Côte d'Ivoire
Si la Côte d’Ivoire est le premier producteur mondial de cacao c’est en partie grâce au travail de petits exploitants. Aujourd’hui le pays rencontre des difficultés pour vendre son cacao en raison d’un ralentissement des exportations. Une situation qui menace gravement les conditions de vie des producteurs de cacao qui luttaient déjà pour gagner leur vie, à l’instar de Boniface Djabia dans l’ouest du pays.
"Nous n'avons rien même, nous n'avons rien, nous avons rien à l'heure là nous n'avons rien. Nous sommes toujours pauvres, on est pauvre. Nous sommes des producteurs, on dit nous sommes, on dit l'agriculture se repose sur les paysans mais en vérité nous sommes pauvres, on n'a rien ici.", a expliqué Boniface Djabia, agriculteur.
Le ralentissement des exportations est notamment dû aux problèmes de liquidité des acheteurs et à une baisse des prix mondiaux. Dans son dernier rapport sur le secteur en 2019, la Banque mondiale estimait que plus de la moitié (54,9 %) des producteurs de cacao vivaient avec moins de 757 francs CFA (1,36 dollar) par jour.
"Quand j'ai commencé à planter, je crois que je voulais avoir des bénéfices. Mais aujourd'hui s'il n'y a pas de bénéfices est-ce que ça peut t'encourager encore de travailler dur encore?", a déclaré Laurent Koné, agriculteur.
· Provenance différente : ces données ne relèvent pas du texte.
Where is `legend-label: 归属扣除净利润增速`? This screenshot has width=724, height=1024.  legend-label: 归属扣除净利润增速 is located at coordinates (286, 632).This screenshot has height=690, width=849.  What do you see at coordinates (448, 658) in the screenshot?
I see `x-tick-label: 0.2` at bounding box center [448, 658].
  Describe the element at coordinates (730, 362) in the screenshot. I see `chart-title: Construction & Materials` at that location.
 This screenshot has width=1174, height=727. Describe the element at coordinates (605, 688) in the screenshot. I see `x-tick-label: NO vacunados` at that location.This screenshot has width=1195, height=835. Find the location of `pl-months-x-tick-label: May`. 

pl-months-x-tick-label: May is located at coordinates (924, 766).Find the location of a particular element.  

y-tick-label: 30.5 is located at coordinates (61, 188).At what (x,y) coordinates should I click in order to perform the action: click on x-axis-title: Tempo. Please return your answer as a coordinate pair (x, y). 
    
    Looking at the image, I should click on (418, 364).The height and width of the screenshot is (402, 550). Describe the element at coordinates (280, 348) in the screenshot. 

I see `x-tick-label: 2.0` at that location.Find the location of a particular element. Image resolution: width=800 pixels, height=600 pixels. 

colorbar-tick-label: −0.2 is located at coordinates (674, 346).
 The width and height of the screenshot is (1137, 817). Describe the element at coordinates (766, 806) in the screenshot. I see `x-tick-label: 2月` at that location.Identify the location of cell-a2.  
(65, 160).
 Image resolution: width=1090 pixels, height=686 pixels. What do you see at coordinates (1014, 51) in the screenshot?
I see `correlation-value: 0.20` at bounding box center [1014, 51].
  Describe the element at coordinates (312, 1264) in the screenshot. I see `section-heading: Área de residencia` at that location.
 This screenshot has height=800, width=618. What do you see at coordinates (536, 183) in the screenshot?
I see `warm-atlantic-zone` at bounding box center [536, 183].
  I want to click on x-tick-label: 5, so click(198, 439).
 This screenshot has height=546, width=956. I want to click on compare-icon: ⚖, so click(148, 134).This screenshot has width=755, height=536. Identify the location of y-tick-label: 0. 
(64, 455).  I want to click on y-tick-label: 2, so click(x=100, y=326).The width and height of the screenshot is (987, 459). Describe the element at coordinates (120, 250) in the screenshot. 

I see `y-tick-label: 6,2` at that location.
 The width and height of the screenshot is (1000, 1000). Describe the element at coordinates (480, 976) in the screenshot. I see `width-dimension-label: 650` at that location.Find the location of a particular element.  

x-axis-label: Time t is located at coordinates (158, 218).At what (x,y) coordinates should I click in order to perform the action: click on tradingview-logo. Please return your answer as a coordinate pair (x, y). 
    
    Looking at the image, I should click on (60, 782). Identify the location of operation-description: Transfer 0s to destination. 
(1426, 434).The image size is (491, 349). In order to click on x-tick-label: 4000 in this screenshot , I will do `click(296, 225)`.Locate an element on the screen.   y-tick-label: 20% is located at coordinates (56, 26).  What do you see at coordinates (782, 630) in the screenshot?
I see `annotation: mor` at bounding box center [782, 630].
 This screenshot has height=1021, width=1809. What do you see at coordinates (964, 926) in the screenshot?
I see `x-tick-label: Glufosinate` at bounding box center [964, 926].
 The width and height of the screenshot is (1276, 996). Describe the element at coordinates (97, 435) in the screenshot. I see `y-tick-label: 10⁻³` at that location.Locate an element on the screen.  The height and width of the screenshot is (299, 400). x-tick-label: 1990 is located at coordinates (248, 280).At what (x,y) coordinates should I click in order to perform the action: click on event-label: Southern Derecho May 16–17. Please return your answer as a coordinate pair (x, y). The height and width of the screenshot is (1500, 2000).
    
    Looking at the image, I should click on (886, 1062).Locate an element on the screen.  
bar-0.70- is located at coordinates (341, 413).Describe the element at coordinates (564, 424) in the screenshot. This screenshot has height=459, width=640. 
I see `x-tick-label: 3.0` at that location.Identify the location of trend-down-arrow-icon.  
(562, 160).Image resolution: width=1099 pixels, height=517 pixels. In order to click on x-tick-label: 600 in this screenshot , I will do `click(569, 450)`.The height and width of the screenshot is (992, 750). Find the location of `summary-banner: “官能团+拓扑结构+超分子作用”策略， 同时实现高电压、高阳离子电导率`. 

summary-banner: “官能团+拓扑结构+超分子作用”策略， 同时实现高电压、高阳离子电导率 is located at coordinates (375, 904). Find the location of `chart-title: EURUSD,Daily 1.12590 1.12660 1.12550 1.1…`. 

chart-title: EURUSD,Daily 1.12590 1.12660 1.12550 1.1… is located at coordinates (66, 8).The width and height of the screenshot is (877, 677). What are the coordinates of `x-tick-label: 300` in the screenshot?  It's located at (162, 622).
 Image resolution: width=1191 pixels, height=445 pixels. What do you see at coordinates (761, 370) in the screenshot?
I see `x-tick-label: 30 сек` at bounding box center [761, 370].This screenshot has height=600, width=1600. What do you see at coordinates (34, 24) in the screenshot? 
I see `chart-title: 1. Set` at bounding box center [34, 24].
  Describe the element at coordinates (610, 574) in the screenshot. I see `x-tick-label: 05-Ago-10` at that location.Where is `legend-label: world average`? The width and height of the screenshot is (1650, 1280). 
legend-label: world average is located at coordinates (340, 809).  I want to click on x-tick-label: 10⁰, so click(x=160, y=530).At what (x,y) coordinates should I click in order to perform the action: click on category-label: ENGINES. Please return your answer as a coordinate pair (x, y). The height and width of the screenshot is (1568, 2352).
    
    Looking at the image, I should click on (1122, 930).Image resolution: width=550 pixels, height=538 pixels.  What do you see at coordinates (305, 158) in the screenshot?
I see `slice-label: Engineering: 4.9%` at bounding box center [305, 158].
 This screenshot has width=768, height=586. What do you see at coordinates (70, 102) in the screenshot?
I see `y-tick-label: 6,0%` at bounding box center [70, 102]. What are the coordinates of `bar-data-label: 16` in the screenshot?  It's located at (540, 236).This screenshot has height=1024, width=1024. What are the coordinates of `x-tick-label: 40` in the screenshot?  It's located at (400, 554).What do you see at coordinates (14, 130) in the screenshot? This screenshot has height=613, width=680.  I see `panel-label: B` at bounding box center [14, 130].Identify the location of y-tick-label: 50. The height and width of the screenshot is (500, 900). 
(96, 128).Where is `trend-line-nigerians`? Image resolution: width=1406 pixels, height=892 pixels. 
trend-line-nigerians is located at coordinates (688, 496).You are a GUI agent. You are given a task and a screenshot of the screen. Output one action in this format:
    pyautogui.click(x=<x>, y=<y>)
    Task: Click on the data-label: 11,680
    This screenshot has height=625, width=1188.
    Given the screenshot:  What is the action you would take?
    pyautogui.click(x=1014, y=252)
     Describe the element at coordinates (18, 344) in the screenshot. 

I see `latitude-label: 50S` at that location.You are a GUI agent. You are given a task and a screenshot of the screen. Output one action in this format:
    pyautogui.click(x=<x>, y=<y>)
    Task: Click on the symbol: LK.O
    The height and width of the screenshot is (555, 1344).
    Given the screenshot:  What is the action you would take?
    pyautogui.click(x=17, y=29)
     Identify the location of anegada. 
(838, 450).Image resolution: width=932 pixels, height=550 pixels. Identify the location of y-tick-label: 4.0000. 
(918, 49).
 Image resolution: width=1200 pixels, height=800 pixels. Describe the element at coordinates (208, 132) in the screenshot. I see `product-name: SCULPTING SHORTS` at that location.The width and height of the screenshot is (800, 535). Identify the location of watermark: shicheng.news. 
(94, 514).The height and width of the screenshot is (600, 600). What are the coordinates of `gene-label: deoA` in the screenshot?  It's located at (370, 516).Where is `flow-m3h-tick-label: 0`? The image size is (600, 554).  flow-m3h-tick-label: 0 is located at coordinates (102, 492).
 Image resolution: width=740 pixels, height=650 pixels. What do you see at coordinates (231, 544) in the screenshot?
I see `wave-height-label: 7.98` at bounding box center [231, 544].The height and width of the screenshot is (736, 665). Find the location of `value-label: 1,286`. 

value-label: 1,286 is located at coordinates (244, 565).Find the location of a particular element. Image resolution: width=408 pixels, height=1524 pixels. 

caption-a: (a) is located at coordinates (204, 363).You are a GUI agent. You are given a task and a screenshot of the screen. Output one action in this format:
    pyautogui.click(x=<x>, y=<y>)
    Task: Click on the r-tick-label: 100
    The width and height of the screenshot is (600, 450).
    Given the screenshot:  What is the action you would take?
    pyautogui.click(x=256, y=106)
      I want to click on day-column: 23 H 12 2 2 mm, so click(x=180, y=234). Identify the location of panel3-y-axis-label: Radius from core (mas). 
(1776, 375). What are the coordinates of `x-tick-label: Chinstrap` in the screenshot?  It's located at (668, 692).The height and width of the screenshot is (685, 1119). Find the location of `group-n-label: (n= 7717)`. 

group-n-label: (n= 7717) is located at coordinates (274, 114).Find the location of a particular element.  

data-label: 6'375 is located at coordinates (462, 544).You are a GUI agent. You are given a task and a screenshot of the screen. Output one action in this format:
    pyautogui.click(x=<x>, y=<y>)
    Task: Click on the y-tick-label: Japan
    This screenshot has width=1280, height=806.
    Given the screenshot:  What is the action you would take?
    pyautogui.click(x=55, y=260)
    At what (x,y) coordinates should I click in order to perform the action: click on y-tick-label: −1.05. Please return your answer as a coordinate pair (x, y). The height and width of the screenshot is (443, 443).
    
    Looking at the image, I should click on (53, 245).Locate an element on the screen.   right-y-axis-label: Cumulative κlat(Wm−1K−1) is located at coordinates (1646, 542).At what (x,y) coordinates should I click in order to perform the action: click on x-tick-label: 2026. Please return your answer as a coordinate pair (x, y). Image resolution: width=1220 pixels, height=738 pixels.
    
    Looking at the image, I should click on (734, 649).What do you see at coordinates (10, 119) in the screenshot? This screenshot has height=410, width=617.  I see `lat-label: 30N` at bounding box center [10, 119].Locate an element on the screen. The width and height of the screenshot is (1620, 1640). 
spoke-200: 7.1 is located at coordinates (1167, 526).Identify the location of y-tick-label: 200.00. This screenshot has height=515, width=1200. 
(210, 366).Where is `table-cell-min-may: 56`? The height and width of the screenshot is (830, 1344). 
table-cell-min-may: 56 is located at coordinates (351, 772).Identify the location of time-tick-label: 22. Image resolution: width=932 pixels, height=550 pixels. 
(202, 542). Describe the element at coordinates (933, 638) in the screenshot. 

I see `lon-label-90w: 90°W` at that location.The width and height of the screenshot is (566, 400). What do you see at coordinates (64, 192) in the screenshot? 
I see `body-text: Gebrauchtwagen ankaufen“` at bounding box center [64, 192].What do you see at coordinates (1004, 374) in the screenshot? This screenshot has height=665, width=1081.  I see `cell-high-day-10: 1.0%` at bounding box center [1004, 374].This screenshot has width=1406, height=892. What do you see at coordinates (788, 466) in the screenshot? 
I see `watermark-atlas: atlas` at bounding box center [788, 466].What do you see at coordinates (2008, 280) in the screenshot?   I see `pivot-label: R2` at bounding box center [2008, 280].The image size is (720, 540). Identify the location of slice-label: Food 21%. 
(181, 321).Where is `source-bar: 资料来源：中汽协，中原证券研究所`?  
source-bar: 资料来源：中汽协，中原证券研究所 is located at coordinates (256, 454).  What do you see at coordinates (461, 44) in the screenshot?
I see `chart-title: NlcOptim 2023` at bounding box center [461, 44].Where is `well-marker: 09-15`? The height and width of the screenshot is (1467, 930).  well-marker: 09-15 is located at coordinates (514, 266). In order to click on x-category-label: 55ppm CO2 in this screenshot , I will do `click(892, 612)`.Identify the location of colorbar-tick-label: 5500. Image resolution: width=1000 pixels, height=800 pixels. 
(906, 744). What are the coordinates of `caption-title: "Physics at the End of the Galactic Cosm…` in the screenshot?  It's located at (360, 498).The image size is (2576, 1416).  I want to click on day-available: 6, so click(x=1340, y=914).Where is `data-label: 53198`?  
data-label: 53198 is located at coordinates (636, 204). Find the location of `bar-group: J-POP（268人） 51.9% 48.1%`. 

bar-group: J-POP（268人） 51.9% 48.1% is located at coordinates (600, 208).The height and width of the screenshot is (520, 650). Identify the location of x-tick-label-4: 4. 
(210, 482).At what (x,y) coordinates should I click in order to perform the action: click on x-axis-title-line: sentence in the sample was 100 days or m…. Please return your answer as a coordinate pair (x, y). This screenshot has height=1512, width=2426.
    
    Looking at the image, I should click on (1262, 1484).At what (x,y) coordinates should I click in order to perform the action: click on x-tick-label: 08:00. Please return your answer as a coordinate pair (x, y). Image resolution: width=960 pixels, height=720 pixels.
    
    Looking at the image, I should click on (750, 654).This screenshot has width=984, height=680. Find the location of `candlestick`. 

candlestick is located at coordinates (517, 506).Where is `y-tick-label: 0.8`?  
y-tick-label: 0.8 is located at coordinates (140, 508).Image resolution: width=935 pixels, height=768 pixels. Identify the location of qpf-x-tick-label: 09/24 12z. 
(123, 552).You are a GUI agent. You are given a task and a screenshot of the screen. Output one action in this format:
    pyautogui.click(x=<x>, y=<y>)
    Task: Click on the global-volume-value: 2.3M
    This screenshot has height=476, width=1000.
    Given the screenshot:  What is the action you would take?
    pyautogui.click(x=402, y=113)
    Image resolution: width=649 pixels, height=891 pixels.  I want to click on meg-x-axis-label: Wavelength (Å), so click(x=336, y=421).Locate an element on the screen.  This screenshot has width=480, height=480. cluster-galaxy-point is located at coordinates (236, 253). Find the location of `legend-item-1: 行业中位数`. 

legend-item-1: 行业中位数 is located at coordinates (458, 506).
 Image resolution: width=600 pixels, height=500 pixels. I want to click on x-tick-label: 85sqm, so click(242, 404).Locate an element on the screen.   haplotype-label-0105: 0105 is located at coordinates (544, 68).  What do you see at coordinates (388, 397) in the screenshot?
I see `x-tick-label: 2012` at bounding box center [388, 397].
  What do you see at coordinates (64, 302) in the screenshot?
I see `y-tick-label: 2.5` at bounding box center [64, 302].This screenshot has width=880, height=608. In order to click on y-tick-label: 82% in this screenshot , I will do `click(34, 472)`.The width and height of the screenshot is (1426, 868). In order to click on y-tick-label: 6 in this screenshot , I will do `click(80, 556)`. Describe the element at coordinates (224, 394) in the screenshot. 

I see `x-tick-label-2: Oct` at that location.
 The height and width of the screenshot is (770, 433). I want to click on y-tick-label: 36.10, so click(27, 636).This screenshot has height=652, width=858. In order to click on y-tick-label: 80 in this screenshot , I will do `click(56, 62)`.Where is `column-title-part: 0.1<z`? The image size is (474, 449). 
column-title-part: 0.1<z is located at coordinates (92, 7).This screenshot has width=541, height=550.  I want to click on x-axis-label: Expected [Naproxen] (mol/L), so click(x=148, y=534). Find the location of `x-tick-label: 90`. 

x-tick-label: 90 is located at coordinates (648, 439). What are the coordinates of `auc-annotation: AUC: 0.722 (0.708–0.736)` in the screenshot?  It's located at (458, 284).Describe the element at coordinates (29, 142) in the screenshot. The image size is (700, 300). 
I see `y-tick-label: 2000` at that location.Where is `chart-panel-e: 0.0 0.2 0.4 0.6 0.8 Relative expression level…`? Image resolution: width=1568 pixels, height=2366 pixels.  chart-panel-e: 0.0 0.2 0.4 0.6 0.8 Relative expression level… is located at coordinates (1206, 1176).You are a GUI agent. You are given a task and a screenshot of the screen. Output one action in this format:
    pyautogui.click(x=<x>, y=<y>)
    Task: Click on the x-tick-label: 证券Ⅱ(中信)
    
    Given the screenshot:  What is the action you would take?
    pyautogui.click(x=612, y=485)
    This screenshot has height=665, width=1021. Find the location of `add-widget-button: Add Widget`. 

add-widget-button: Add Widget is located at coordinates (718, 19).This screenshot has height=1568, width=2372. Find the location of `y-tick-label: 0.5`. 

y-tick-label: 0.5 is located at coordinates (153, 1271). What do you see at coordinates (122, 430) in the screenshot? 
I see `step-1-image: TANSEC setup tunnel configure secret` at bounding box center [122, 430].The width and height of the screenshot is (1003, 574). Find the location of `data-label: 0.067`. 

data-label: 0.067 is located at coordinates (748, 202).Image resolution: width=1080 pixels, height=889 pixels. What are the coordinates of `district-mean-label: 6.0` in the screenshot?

Le gouvernement ivoirien insiste sur le fait que les conditions de vie des cultivateurs sont une priorité et, suite à une hausse des prix mondiaux, a augmenté le montant versé aux producteurs pour atteindre un niveau record de 2 800 francs CFA par kilogramme. Mais, avec la récente baisse des exportations, la hausse du prix payé aux producteurs n'a pas eu l'effet escompté. Certains producteurs affirment ne pas avoir été payés depuis des mois.
"Aujourd'hui les paysans plus ou moins s'endettent auprès des coopératives, auprès de, de, de vendeurs de produits phytosanitaires pour essayer d'améliorer leurs productions. Donc aussi, pendant les périodes de soudure aussi, puisqu'il y a pas de production de cacao dans les périodes de soudure du coup ces paysans-là ont tendance à s'endetter auprès de coopératives. Du coup lorsque la production, à l'époque de la production, ces paysans-là donc se retrouvent un peu endettés auprès de ces coopératives-là...", a analysé Oscar Toukpo, sociologue.
D’après le sociologue cette situation est également liée à la baisse des rendements due à l'épuisement des sols et à l'augmentation du coût de la vie. Le maintien du volume de production dépend toujours de l'expansion des plantations. Mais cette stratégie est limitée, car la Côte d'Ivoire a déjà perdu 90 % de son couvert forestier en 60 ans.